In the evening before that kitchen dialogue, KGB officers got worried all of a sudden. Their phones were ringing, they talked to someone and whispered with each other. I confess there was a leap of hope: what if something happened to Lukashenka. Why should they be so nervous then? Then they asked me to switch on BT TV channel. My "BT TV channel does not work here even by court order!" was met in a polite way: "Please, turn it on. There's a terrorist attack in the subway".
At the same time, the head of the KGB jail broke into my husband's cell and yelled: "It's all you and your friends! There's blood, the killed, the injured! Is that what you wanted? Another hour had not passed after the explosion, but there was a version. Later, former KGB chairman Zaitseu kept right on "the attack in the subway is revenge for trials of the opposition". It was time when all opened criminal cases were quickly closed and sent to courts. Against the backdrop of the terrorist attack, they hoped to avoid scandalous trials and to send everyone to prisons.

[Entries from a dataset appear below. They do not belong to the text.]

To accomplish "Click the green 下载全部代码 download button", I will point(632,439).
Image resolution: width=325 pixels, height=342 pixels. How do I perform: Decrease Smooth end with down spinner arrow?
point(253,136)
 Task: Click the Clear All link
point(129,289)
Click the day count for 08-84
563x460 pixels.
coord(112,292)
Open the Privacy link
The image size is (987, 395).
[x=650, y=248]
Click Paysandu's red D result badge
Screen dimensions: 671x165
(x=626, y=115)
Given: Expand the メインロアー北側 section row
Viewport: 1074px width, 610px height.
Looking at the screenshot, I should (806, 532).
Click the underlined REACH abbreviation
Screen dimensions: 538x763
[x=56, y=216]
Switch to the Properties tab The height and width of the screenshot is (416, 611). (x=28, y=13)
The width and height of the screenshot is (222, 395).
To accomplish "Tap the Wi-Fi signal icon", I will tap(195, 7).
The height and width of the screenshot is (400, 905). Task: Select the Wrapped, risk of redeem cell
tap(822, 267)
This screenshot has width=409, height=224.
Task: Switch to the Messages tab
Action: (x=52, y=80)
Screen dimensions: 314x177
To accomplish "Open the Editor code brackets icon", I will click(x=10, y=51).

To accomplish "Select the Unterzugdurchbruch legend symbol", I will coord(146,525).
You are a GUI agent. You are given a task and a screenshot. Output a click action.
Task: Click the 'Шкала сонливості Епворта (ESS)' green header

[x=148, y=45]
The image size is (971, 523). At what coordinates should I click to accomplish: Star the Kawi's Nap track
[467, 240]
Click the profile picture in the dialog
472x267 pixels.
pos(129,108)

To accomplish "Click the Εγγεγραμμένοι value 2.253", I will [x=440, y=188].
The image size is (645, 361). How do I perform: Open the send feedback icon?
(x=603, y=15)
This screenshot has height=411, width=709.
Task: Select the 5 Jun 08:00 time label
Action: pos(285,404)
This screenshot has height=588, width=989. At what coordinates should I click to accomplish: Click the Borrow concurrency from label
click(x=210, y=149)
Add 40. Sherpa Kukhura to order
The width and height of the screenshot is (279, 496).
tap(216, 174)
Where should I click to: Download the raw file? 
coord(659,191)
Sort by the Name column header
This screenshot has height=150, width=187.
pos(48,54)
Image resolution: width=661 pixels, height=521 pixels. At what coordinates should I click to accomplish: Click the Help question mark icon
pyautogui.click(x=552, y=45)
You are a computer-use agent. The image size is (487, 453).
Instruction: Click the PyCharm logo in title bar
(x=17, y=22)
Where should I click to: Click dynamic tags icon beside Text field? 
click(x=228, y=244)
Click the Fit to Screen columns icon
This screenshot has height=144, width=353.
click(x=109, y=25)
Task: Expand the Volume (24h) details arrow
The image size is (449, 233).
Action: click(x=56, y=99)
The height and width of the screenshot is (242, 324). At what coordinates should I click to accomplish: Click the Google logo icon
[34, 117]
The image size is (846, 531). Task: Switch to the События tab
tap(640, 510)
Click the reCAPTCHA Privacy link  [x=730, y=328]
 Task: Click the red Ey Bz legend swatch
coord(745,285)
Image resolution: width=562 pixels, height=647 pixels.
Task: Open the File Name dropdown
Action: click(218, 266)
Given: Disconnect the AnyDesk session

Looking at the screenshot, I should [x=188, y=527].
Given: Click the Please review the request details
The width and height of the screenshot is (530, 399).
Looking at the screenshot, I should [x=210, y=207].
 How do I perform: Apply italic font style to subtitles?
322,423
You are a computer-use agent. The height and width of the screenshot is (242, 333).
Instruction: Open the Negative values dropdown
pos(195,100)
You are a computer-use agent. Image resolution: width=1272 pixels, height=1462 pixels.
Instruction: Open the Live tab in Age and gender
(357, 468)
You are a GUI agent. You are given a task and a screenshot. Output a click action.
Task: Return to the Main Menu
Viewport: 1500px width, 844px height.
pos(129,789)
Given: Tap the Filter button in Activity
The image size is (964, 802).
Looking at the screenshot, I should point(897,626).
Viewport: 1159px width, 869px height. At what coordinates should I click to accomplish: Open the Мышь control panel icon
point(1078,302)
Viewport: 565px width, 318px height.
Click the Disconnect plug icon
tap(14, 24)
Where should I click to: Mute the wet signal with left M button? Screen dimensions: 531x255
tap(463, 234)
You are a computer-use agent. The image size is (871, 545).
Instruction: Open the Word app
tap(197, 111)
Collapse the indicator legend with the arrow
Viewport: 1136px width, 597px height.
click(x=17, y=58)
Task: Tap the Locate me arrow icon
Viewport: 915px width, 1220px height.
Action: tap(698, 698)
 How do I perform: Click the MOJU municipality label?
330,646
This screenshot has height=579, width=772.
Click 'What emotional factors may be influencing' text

But while the KGB chiefs were discussing revenge for the arrested opposition members, the KGB majors drinking tea in my apartment accepted the opposite version. And their superiors got made in a foolish way. After detention of Kanavalau and Kavaleu the same head of the KGB detention center summoned my husband to boast of a brilliant work of his department. All the terrorists, they say, were detained on that roost, and now they are here. But there was peace and quiet in Amerikanka then: masked goblins, which appeared simultaneously with our arrests and terrorized not only prisoners, but also prison guards, successfully vanished by April.
And here - a terrorist attack, an explosion in the subway, a dozen and a half dead, and dangerous terrorists are in prison without any increased security? Andrei told the head of the pre-trial detention facility: "They are not terrorists, if masked guys haven't returned". Everything was clear. Kanavalau and Kavaleu's zero-hazard was well known to the KGB administration, but they tried to play a short performance especially for political prisoners.
The next day Andrei was again summoned to the head of the pre-trial detention center for some senseless reason. Those prison guards always whistle, informing that a detainee is on the corridor so that no one could see him. All of a sudden, my husband is taken to the corridor without any whistling, and he sees a girl with a masked man walking slowly. This girl might have been Yana Pachytskaya, who was detained with Dzmitry Kanavalau and Uladzislau Kavaleu. Or it might have been another person - a bit player, because a man in a mask was recognized by Andrei as a local prison guard: he had a specific gait, so he could cover his head but he walked in his usual manner. The play was as miserable as the court hearing.
Today, eight years later, I remember these little things - dialogues, remarks, the yelling chief of the KGB detention center, majors in the kitchen, the girl at the end of the prison corridor - because one day it may be useful. For example, for those who will really investigate the case of the explosion in Minsk subway in future. I know that it's not going to happen now; perhaps, only years later. But over the years, a lot more may happen. Because Pandora's box was opened with the direct participation of Interpol: its former head Ronald Noble arrived in Minsk a month after the terrorist attack. He ran through the papers and pointed out professionalism of Belarusian special services. They know how to scribble such papers. Perhaps, this is all they can do. Well, they can also torture and beat confession out. That's all. But it's enough for Belarus to still be explosive.
My colleagues have voiced a lot of tough questions about the subway explosion, as well as questions unanswered. These questions are correct, logical, reasonable and will never be answered by the current regime. I have only one question left: what have you done, you bastards?